Meetings with military officers increased from around the time of the 1931 Manchurian Incident, which led to Japan’s invasion and occupation of northeastern China, with the number rising to around 30 per year following the start of the Pacific War in 1941, according to the records.

For those heading to the war, she said she “understood the hardships of those departing on important missions,” and upon their return, offered words of gratitude. The biography also mentions her aide-de-camp being sent to the front lines to deliver imperial messages conveying her sentiments to soldiers.

She offered such words of consolation and imperial messages on 242 occasions.

Following the outbreak of the Sino-Japanese War in 1937, she even knitted scarves as gifts for high-ranking officers.

For the wounded, she donated artificial eyes, prosthetic limbs, and bandages. She also provided 414,000 bags of biscuits for schoolchildren evacuated from cities in Japan in 1944.

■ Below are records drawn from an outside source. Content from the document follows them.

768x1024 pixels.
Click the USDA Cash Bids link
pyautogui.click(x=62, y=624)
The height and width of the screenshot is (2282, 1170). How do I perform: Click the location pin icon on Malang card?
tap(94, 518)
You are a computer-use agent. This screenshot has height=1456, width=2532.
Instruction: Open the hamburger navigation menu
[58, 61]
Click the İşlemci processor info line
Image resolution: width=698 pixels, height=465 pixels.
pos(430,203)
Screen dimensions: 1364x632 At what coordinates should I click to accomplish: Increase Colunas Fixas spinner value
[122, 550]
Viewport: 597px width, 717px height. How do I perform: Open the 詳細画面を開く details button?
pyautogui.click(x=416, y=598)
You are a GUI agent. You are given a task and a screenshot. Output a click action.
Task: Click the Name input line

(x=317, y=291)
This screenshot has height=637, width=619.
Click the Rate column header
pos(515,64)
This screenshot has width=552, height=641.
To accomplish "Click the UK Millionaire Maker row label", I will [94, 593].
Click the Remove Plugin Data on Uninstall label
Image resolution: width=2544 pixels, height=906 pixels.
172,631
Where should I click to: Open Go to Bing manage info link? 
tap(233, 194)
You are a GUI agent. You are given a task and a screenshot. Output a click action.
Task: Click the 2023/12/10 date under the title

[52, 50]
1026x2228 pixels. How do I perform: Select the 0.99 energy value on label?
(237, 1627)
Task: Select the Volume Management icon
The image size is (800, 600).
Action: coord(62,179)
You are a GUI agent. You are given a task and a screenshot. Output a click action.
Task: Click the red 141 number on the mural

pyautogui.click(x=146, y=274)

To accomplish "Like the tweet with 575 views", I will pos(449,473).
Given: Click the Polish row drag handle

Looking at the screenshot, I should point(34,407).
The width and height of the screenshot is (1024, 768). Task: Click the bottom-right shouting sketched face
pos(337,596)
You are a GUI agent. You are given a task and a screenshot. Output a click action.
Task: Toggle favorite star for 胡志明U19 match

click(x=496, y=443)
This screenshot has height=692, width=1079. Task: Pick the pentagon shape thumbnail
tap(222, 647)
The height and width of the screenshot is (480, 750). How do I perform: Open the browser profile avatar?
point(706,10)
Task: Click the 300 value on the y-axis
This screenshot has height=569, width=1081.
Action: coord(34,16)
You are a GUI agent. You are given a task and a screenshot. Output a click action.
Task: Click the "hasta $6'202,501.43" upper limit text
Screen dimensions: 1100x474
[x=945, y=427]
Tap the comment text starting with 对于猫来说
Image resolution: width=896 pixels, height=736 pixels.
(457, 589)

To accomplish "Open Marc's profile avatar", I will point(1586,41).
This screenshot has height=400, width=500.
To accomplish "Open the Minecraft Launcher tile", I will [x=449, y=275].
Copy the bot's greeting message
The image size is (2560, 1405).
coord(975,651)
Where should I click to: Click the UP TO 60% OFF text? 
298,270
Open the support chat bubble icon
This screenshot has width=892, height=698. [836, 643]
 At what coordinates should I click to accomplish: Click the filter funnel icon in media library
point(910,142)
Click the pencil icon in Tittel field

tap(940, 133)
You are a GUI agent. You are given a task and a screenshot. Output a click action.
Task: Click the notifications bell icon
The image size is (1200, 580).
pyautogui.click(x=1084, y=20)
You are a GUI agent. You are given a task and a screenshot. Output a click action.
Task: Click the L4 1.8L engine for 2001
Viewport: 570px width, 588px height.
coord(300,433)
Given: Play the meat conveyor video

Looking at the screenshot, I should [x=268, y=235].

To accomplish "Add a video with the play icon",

The records also contain lectures delivered to the empress by legal scholar Shigetoo Hozumi, who after the war served as the grand master of the Crown Prince’s Household.

The themes of the lectures, which during the war included “long-running battle and Japan’s economic power” and “construction of new order in East Asia,” shifted after 1946 to those such as “democratic politics centered on parliament” and “outline of the new Constitution.”

She was the first empress to support an emperor who was “the symbol of the state and of the unity of the people” under the postwar Constitution. In the prewar supreme law, the emperor had been deemed “sacred and inviolable.”

The records also touch on her interactions with her children, including her eldest son former Emperor Akihito, and her later years, marked by gradual aging after a fracture in 1977.

The official biography of Emperor Hirohito was published in 2014.